#### Input material:
• • • • •

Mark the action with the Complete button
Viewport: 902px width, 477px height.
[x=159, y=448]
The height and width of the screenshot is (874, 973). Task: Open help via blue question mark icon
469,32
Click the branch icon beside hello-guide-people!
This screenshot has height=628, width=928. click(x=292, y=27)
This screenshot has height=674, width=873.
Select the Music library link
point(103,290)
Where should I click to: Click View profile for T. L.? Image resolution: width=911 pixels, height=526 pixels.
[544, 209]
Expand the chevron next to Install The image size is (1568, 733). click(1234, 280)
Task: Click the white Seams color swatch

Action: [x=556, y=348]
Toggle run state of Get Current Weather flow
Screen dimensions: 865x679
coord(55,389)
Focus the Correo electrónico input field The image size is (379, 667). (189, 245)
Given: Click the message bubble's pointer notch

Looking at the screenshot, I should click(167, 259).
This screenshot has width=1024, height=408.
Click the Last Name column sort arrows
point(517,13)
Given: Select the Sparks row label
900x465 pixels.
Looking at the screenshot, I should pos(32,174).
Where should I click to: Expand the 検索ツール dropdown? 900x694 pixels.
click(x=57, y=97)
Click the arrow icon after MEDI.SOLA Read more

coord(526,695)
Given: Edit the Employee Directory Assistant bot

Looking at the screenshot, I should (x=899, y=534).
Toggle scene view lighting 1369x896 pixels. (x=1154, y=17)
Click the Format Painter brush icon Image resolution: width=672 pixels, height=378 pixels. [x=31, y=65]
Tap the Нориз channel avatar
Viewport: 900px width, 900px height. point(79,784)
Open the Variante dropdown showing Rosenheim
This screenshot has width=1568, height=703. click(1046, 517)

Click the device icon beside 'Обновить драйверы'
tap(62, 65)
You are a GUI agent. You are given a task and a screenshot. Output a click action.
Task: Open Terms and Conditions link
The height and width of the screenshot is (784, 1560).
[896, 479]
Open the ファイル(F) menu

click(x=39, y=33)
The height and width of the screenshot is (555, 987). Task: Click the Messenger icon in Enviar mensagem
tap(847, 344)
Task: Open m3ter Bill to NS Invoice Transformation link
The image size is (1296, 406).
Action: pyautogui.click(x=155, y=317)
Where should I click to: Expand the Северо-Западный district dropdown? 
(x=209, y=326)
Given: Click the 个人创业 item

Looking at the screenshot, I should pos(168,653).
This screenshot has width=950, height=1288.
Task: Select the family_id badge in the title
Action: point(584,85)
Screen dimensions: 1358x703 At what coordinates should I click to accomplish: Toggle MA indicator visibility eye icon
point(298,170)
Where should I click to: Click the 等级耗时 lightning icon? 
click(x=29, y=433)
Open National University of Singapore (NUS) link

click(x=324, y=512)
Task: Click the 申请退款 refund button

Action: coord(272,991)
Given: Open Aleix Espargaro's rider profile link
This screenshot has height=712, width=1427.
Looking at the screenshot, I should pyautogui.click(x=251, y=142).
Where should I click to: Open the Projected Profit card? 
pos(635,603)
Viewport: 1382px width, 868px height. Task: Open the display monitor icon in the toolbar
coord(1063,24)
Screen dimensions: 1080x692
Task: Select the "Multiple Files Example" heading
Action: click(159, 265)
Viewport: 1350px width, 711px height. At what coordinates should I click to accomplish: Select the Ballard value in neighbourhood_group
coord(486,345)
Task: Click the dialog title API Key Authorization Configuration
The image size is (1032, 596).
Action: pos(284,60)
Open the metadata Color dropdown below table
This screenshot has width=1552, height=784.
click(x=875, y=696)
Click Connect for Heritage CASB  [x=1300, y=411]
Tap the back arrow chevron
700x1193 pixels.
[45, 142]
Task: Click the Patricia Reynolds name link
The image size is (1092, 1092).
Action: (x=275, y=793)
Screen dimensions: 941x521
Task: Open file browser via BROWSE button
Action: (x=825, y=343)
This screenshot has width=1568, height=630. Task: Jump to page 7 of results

• • • • •

#### Aim of the task:
Copy out the data shown above without altering anything.

#### Solution below:
Mark the action with the Complete button
Viewport: 902px width, 477px height.
[x=159, y=448]
The height and width of the screenshot is (874, 973). Task: Open help via blue question mark icon
469,32
Click the branch icon beside hello-guide-people!
This screenshot has height=628, width=928. click(x=292, y=27)
This screenshot has height=674, width=873.
Select the Music library link
point(103,290)
Where should I click to: Click View profile for T. L.? Image resolution: width=911 pixels, height=526 pixels.
[544, 209]
Expand the chevron next to Install The image size is (1568, 733). click(1234, 280)
Task: Click the white Seams color swatch

Action: [x=556, y=348]
Toggle run state of Get Current Weather flow
Screen dimensions: 865x679
coord(55,389)
Focus the Correo electrónico input field The image size is (379, 667). (189, 245)
Given: Click the message bubble's pointer notch

Looking at the screenshot, I should click(167, 259).
This screenshot has width=1024, height=408.
Click the Last Name column sort arrows
point(517,13)
Given: Select the Sparks row label
900x465 pixels.
Looking at the screenshot, I should pos(32,174).
Where should I click to: Expand the 検索ツール dropdown? 900x694 pixels.
click(x=57, y=97)
Click the arrow icon after MEDI.SOLA Read more

coord(526,695)
Given: Edit the Employee Directory Assistant bot

Looking at the screenshot, I should (x=899, y=534).
Toggle scene view lighting 1369x896 pixels. (x=1154, y=17)
Click the Format Painter brush icon Image resolution: width=672 pixels, height=378 pixels. [x=31, y=65]
Tap the Нориз channel avatar
Viewport: 900px width, 900px height. point(79,784)
Open the Variante dropdown showing Rosenheim
This screenshot has width=1568, height=703. click(1046, 517)

Click the device icon beside 'Обновить драйверы'
tap(62, 65)
You are a GUI agent. You are given a task and a screenshot. Output a click action.
Task: Open Terms and Conditions link
The height and width of the screenshot is (784, 1560).
[896, 479]
Open the ファイル(F) menu

click(x=39, y=33)
The height and width of the screenshot is (555, 987). Task: Click the Messenger icon in Enviar mensagem
tap(847, 344)
Task: Open m3ter Bill to NS Invoice Transformation link
The image size is (1296, 406).
Action: pyautogui.click(x=155, y=317)
Where should I click to: Expand the Северо-Западный district dropdown? 
(x=209, y=326)
Given: Click the 个人创业 item

Looking at the screenshot, I should pos(168,653).
This screenshot has width=950, height=1288.
Task: Select the family_id badge in the title
Action: point(584,85)
Screen dimensions: 1358x703 At what coordinates should I click to accomplish: Toggle MA indicator visibility eye icon
point(298,170)
Where should I click to: Click the 等级耗时 lightning icon? 
click(x=29, y=433)
Open National University of Singapore (NUS) link

click(x=324, y=512)
Task: Click the 申请退款 refund button

Action: coord(272,991)
Given: Open Aleix Espargaro's rider profile link
This screenshot has height=712, width=1427.
Looking at the screenshot, I should pyautogui.click(x=251, y=142).
Where should I click to: Open the Projected Profit card? 
pos(635,603)
Viewport: 1382px width, 868px height. Task: Open the display monitor icon in the toolbar
coord(1063,24)
Screen dimensions: 1080x692
Task: Select the "Multiple Files Example" heading
Action: click(159, 265)
Viewport: 1350px width, 711px height. At what coordinates should I click to accomplish: Select the Ballard value in neighbourhood_group
coord(486,345)
Task: Click the dialog title API Key Authorization Configuration
The image size is (1032, 596).
Action: pos(284,60)
Open the metadata Color dropdown below table
This screenshot has width=1552, height=784.
click(x=875, y=696)
Click Connect for Heritage CASB  [x=1300, y=411]
Tap the back arrow chevron
700x1193 pixels.
[45, 142]
Task: Click the Patricia Reynolds name link
The image size is (1092, 1092).
Action: (x=275, y=793)
Screen dimensions: 941x521
Task: Open file browser via BROWSE button
Action: (x=825, y=343)
This screenshot has width=1568, height=630. Task: Jump to page 7 of results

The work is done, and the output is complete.